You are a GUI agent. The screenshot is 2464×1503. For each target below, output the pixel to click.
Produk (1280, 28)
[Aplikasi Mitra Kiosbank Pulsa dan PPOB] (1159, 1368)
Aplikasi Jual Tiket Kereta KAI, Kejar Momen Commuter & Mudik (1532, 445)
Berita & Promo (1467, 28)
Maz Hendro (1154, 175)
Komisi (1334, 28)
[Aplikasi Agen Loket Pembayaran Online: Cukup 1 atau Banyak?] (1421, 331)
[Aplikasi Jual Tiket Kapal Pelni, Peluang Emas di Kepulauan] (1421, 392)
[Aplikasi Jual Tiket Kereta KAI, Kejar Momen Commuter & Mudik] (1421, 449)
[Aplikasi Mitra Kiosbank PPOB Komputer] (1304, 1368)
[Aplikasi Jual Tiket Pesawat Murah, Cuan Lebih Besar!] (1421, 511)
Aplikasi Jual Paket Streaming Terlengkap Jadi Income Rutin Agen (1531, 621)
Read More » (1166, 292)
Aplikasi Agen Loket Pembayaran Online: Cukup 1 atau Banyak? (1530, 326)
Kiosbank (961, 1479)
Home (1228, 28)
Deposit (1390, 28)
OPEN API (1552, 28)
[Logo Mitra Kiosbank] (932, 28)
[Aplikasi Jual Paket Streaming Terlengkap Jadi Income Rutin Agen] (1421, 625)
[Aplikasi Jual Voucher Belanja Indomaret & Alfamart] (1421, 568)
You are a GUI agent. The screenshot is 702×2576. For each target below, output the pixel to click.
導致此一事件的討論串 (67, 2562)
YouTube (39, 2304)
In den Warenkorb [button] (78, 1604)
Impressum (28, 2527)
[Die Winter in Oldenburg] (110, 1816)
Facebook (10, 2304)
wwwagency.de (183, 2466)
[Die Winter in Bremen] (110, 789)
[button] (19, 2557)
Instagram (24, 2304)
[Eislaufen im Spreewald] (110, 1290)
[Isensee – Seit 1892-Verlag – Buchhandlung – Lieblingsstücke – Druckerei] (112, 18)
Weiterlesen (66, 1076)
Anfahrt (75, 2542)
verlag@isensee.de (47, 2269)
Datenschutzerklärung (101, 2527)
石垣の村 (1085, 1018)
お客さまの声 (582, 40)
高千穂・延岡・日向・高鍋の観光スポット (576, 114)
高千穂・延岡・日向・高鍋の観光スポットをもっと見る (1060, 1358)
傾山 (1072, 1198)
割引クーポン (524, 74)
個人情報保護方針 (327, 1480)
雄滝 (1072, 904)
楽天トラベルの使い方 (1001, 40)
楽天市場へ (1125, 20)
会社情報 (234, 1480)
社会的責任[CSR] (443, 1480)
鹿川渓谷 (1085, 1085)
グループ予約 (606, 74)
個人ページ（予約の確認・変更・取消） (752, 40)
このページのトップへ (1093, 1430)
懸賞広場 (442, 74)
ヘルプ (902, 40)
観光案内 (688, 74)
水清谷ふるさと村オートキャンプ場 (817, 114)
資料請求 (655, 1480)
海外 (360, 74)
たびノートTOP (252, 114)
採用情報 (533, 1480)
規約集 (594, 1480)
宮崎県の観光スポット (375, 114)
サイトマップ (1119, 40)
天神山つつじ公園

★ ★ ★ ★

Problem to solve →
From the first line to the last, please write out the entries exactly.

Answer to this problem →
You are a GUI agent. The screenshot is 2464×1503. For each target below, output the pixel to click.
Produk (1280, 28)
[Aplikasi Mitra Kiosbank Pulsa dan PPOB] (1159, 1368)
Aplikasi Jual Tiket Kereta KAI, Kejar Momen Commuter & Mudik (1532, 445)
Berita & Promo (1467, 28)
Maz Hendro (1154, 175)
Komisi (1334, 28)
[Aplikasi Agen Loket Pembayaran Online: Cukup 1 atau Banyak?] (1421, 331)
[Aplikasi Jual Tiket Kapal Pelni, Peluang Emas di Kepulauan] (1421, 392)
[Aplikasi Jual Tiket Kereta KAI, Kejar Momen Commuter & Mudik] (1421, 449)
[Aplikasi Mitra Kiosbank PPOB Komputer] (1304, 1368)
[Aplikasi Jual Tiket Pesawat Murah, Cuan Lebih Besar!] (1421, 511)
Aplikasi Jual Paket Streaming Terlengkap Jadi Income Rutin Agen (1531, 621)
Read More » (1166, 292)
Aplikasi Agen Loket Pembayaran Online: Cukup 1 atau Banyak? (1530, 326)
Kiosbank (961, 1479)
Home (1228, 28)
Deposit (1390, 28)
OPEN API (1552, 28)
[Logo Mitra Kiosbank] (932, 28)
[Aplikasi Jual Paket Streaming Terlengkap Jadi Income Rutin Agen] (1421, 625)
[Aplikasi Jual Voucher Belanja Indomaret & Alfamart] (1421, 568)
You are a GUI agent. The screenshot is 702×2576. For each target below, output the pixel to click.
導致此一事件的討論串 (67, 2562)
YouTube (39, 2304)
In den Warenkorb [button] (78, 1604)
Impressum (28, 2527)
[Die Winter in Oldenburg] (110, 1816)
Facebook (10, 2304)
wwwagency.de (183, 2466)
[Die Winter in Bremen] (110, 789)
[button] (19, 2557)
Instagram (24, 2304)
[Eislaufen im Spreewald] (110, 1290)
[Isensee – Seit 1892-Verlag – Buchhandlung – Lieblingsstücke – Druckerei] (112, 18)
Weiterlesen (66, 1076)
Anfahrt (75, 2542)
verlag@isensee.de (47, 2269)
Datenschutzerklärung (101, 2527)
石垣の村 (1085, 1018)
お客さまの声 (582, 40)
高千穂・延岡・日向・高鍋の観光スポット (576, 114)
高千穂・延岡・日向・高鍋の観光スポットをもっと見る (1060, 1358)
傾山 (1072, 1198)
割引クーポン (524, 74)
個人情報保護方針 (327, 1480)
雄滝 (1072, 904)
楽天トラベルの使い方 (1001, 40)
楽天市場へ (1125, 20)
会社情報 (234, 1480)
社会的責任[CSR] (443, 1480)
鹿川渓谷 (1085, 1085)
グループ予約 (606, 74)
個人ページ（予約の確認・変更・取消） (752, 40)
このページのトップへ (1093, 1430)
懸賞広場 (442, 74)
ヘルプ (902, 40)
観光案内 (688, 74)
水清谷ふるさと村オートキャンプ場 (817, 114)
資料請求 (655, 1480)
海外 (360, 74)
たびノートTOP (252, 114)
採用情報 (533, 1480)
規約集 (594, 1480)
宮崎県の観光スポット (375, 114)
サイトマップ (1119, 40)
天神山つつじ公園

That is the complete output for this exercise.